On Sunday, June 1, 2003, at 05:33  PM, Tim Bray wrote:
> 1.2.2, 2nd para, last sentence.  There is a grammatical awkwardness 
> Using ...  is termed a "dereference" of...
> The gerund cries out for another; I suggest something like "To use .. 
> is to "dereference"  " or "Using ... is termed "dereferencing" or "the 
> term 'dereference' is used to describe the action using..."

I decided to go with "Use of ..."

> 2.1 last sentencee
>
> Recommend inserting a phrase as follows: "...escaping any octets, and 
> only those octets, that are not in the unreserved..."

now "escaping only those octets ..."

> 2.2 2nd para, "URI" is used in the plural

I think somebody else already caught that one.

> 2.3, first word.  Why do we need to talk about "Data" characters... 
> how are they distinguished.  Just begin "Characters that are 
> allowed..."

Okay (they are characters not being used as delimiters).
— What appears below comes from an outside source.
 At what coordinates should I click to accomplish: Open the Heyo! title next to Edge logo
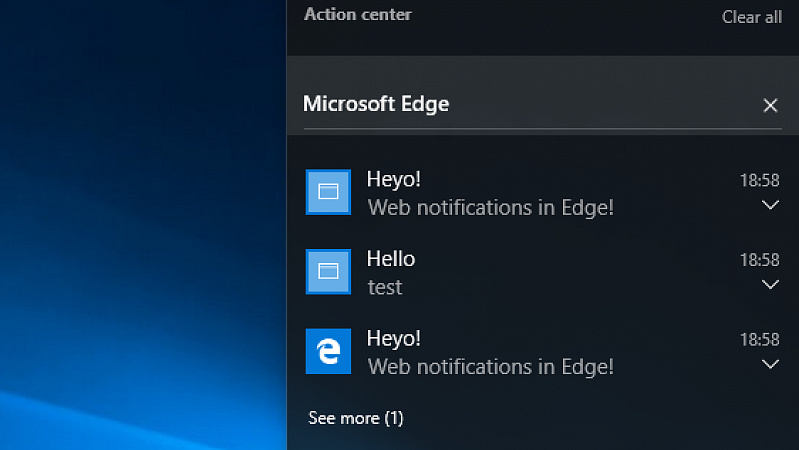coord(394,338)
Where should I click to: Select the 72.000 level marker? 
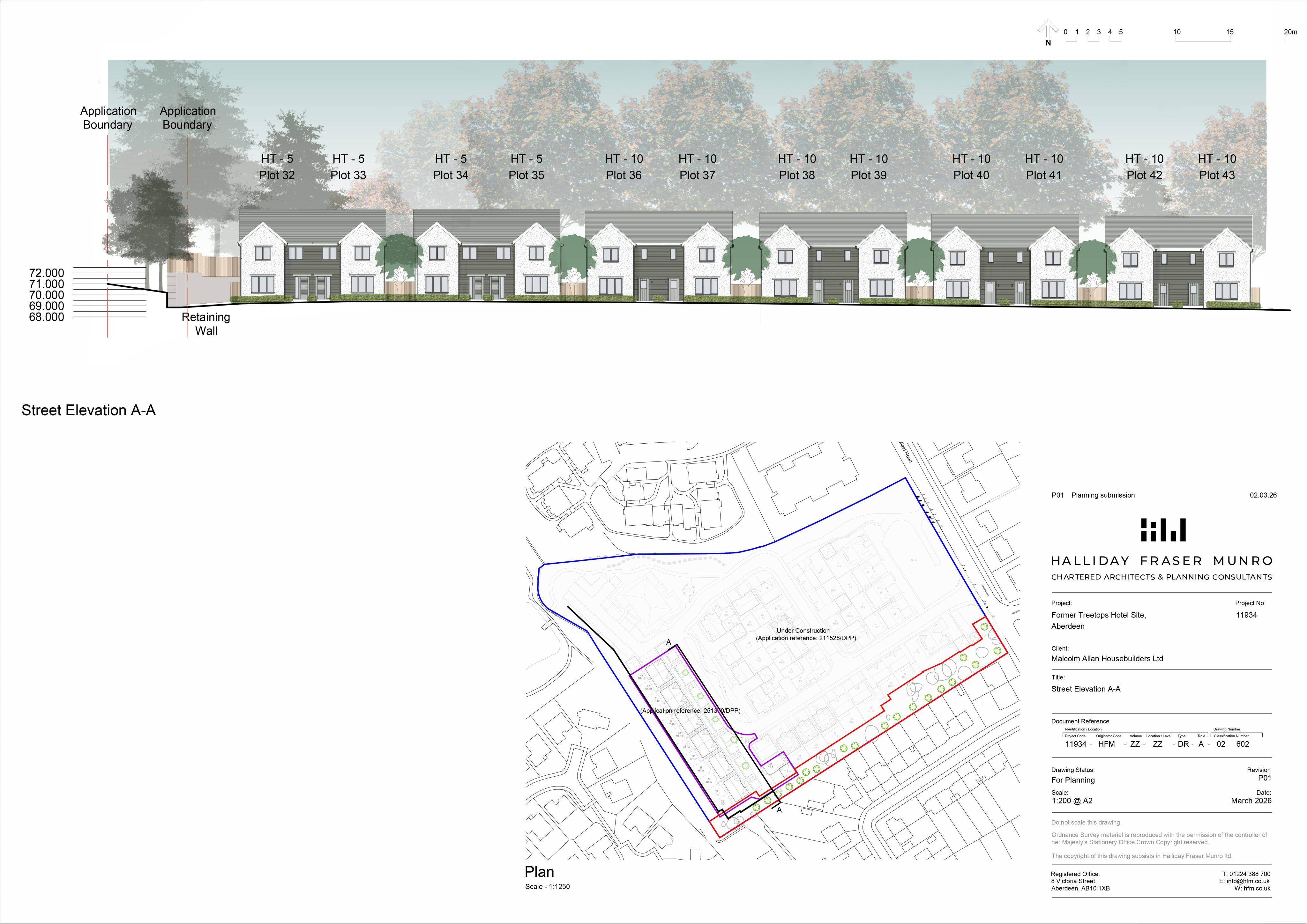coord(47,272)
> 2.3, 1st para after BNF block.  "Unreserved characters can be escaped 
> without changing the semantics of a URI".  This is at best highly 
> misleading in the case of URIs used as XML namespace names, whose only 
> semantic is identification and comparison, and where comparison is 
> typically done using strcmp(), and thus escaping an 'a' character will 
> indeed change its semantics.

That isn't a semantic.  If XML namespaces treats them as strings, then
the attributes are strings and not URI.  I cannot stop such 
specifications
from assuming false semantics for the sake of parsing efficiency, but
they cannot change the meaning of two equivalent URI.  It is not in 
their
power to do so.  That was the feedback I gave on the TAG list.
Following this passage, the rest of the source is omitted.